While it may be said with some logic that the prejudicial effect of an erroneous instruction may not be fully overcome when a judge who, to the jury, is the oracle of the law, tells them that a few minutes ago he was wrong, and that the law really is something else, a defendant may be benefitted, and certainly is not hurt, when a judge, with the emphasis carried by the last *422 word, explains, in a supplementary instruction, some point or points of law not theretofore covered.
Therefore we think that as a general guide, we may say that under Rule 756 g we will take cognizance of and correct an irremediable error of commission, but not an error of omission. Of course, the error must be plain, and material to the rights of the accused, and, even then, the exercise of our discretion to correct it should be limited to those cases in which correction is necessary to serve the ends of fundamental fairness and substantial justice.
The omission here was one which the trial court could have, and undoubtedly would have supplied by a supplementary instruction if appellant had requested it before the jury retired to consider its verdict. Reynolds v. State, supra. It does not call for us to correct it now.Sufficiency of the Evidence
Perhaps because of apprehension that his somewhat feeble knock on our slightly open door might not be audible to those within, appellant also argues that his motion for judgment of acquittal should have been granted, because the evidence was not sufficient to support a verdict of guilty of assault.

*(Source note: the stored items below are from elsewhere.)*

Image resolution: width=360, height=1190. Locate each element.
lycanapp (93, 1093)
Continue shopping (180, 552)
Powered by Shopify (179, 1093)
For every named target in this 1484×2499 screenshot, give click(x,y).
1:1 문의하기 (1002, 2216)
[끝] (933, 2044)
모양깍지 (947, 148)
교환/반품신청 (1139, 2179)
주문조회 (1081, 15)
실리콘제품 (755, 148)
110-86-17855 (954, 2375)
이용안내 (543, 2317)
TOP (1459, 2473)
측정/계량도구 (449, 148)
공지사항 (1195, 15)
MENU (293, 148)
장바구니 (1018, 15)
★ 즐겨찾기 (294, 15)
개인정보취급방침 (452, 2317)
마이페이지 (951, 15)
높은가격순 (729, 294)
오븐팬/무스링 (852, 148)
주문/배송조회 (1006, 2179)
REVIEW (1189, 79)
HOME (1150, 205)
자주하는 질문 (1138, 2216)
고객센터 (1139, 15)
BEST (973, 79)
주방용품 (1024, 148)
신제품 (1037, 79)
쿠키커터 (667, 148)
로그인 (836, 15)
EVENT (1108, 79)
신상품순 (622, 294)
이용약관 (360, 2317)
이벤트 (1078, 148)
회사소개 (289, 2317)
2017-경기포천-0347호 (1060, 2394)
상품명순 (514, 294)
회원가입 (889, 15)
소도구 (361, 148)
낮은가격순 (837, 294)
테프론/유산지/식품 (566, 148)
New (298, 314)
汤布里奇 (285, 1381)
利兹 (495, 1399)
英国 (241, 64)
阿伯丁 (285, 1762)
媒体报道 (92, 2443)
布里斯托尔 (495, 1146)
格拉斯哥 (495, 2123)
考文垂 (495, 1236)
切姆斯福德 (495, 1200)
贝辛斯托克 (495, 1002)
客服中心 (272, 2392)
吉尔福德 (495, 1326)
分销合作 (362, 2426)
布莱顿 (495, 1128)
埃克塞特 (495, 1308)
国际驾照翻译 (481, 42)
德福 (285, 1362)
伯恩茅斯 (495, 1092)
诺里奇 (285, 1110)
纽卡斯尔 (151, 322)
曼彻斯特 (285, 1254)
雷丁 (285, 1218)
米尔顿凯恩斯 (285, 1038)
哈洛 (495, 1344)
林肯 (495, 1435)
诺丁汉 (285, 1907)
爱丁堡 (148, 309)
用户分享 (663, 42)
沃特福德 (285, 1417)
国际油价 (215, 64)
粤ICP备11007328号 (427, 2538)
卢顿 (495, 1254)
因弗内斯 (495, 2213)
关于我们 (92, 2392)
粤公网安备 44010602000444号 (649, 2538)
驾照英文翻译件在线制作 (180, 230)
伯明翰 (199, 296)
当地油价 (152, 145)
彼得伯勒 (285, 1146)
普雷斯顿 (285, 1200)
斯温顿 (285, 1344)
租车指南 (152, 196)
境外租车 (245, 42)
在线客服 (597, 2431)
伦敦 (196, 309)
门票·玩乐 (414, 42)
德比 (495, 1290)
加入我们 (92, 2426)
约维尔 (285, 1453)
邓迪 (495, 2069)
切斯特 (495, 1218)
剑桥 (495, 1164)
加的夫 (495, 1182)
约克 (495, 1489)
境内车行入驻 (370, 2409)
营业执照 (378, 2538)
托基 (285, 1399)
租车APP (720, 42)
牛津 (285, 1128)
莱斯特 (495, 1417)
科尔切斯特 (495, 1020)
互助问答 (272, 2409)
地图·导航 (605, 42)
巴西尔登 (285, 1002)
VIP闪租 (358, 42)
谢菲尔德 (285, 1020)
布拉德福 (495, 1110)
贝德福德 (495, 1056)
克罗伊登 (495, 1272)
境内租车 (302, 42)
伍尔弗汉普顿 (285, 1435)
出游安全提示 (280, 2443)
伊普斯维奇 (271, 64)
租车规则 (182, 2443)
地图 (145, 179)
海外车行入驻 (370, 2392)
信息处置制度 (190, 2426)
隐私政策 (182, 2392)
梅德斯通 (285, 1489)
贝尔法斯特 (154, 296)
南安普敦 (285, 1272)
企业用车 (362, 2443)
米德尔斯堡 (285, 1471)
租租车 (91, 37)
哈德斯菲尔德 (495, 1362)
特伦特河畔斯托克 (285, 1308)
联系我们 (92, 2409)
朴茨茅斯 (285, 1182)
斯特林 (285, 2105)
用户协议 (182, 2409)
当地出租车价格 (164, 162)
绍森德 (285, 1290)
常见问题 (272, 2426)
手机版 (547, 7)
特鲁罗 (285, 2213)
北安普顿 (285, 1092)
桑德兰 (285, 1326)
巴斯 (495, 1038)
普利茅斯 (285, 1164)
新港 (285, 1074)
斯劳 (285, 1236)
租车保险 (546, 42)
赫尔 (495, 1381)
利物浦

Although there was evidence from which the jury could have found that appellant did not shoot at Officer Cress at all, and thus did not assault him, there also was evidence that appellant did shoot at the officer. The taxicab driver, describing what he saw, was asked in which direction the shots were fired, and said:"Now, which direction, if I had to say which direction, it was in the Officer's direction. If you ask me up or down, I would have to say it must have been fired somewhere down, but it was fired in the Officer's direction."
When asked what happened when he began to search appellant, Officer Cress said:*423 "At this time, the subject pulled a 32-caliber revolver from his right coat pocket and fired two shots at me.'
Being cross-examined about appellant's intent Officer Cress said:"I can't state in my opinion he intended to shoot me. He might have intended to shoot me in the foot, if he shot in the ground. I don't know what his intentions were. He had the gun in his hand shooting at me."
This conflict as to whether the evidence showed that appellant assaulted Officer Cress required resolution by the jury, and the judge correctly denied the motion for judgment of acquittal.Other Contentions
Appellant contends that his motion for an independent psychiatric examination should have been granted. He asserts that although the examination by the State's psychiatrists may meet the requirements of due process, he is denied equal protection because as an indigent he does not have the same opportunity to present testimony of his insanity that other defendants, with the funds to do so, have.
Whatever the basis upon which the right is claimed, we feel that its denial in this case was proper, under the reasoning of Swanson v. State, 9 Md. App. 594, 267 A.2d 270 and Gaither v. State, 13 Md. App. 245, 282 A.2d 535, and cases cited and discussed in those opinions.
We see no merit in appellant's argument that because of his lengthy detention at Clifton T. Perkins Hospital, and because he said he was under sedation there, this alleged lack of opportunity for meaningful communication with his attorney denied him the effective assistance of counsel. There is no showing of any impairment of his right to confer with his counsel.
We have reviewed the transcribed arguments of both *424 sides. We find no basis for appellant's contention that he was improperly prejudiced by the State's argument.
 Present Rule 756 was formerly numbered 739.